A new report from a progressive political organization ranks New Hampshire dead last in ease of voting. But the Granite State’s top election officials dismiss the findings as bunk.
“That’s the type of report that causes people to lose confidence in elections,” said New Hampshire Secretary of State Dave Scanlan. “The report is way off base in my opinion.”
The report, Cost of Voting in American States, ranks New Hampshire 50th in the nation, finding the Granite State makes it more difficult and expensive to vote than any other. That report has since been picked up by national media outlets like The New York Times, and locally by WMUR.
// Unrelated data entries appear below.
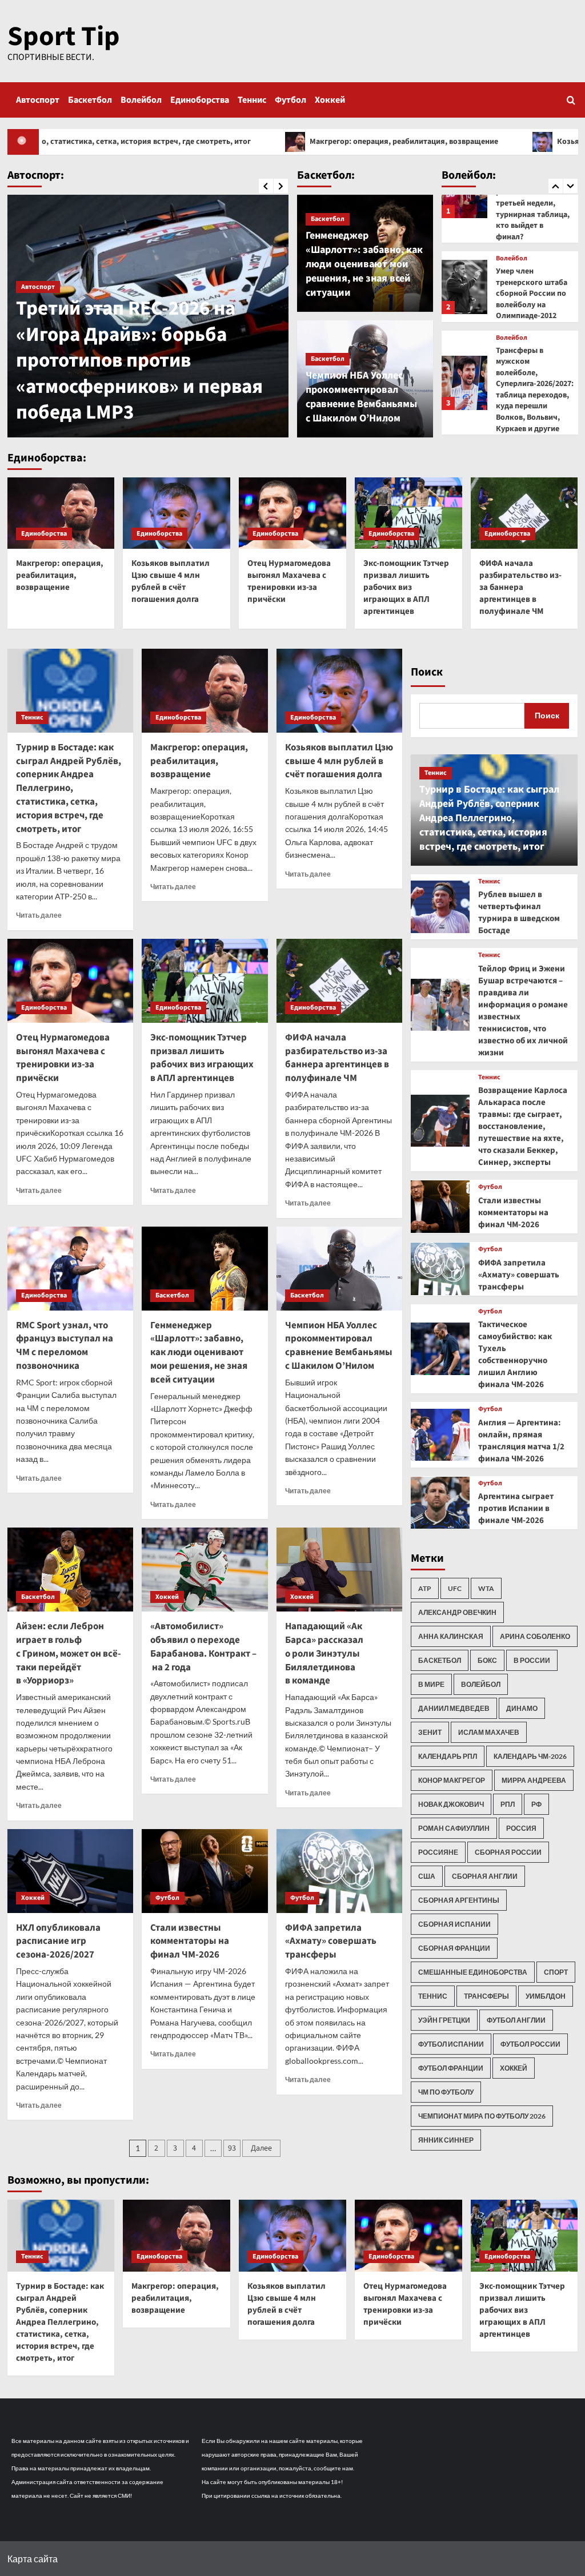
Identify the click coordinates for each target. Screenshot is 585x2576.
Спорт (556, 1972)
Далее (261, 2148)
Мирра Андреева (534, 1780)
Scanlan said the report, compiled by a researcher with a political activist group, along with a Midwest political science professor and a data analyst from China, ignored the facts on the ground when it comes to how easy it is for New Hampshire residents to vote.
“When they issue a report like this, it gives a false picture of where New Hampshire is at,” Scanlan said.
For example, the report faults New Hampshire for not being part of the Motor Voter law where people are registered to vote when they get a driver’s license. The state is also criticized for not offering permanent mail-in voting, or adopting “no excuse” absentee voting, for not allowing incarcerated felons to vote, and not allowing drop-off ballot boxes, as some other states have allowed.
Scanlan said the report’s authors fail to consider key facts, like same-day voter registration, or the security of New Hampshire’s elections. And then there was the ultimate measurement: High voter turnout.
During the last five presidential elections, New Hampshire has been in the top three states for voter turnout, Scanlan said. “It doesn’t matter what California does, or what Washington does in their state, it matters what New Hampshire does,” Scanlan said.
“It’s easy to vote here, and we have struck a good balance between ease of voting and making sure elections are secure,” Scanlan said.
Michael Garrity, communications director for the New Hampshire Department of Justice, said the report’s findings are not based in reality.
“New Hampshire has many convenient options for voters to register to vote and to vote. New Hampshire law allows voters to register to vote in person at town and city clerks’ offices, by mail, or on election day,” Garrity said.
New Hampshire offers election day registration for voters and provides voters with the ability to bring documents showing their qualifications to vote, or allows them to sign affidavits for every qualification if they do not have any documents, he said.
“And, unlike many other states, our election day registered voters cast full ballots that are counted on election day – they are not provisional ballots that can be rejected in the weeks after an election,” Garrity said.
New Hampshire election officials strive to make sure people who are allowed to vote can vote, Scanlan said. That means making sure real registered voters are the ones taking the ballots, and that those voters are not impeded. Many of New Hampshire’s voting laws and regulations have developed over centuries, he said.
It seems to be working for New Hampshire, as a recent UNH poll found 98 percent of New Hampshire voters find it easy to cast their ballots.
“In this regard, that’s the only question that matters,” Scanlan said.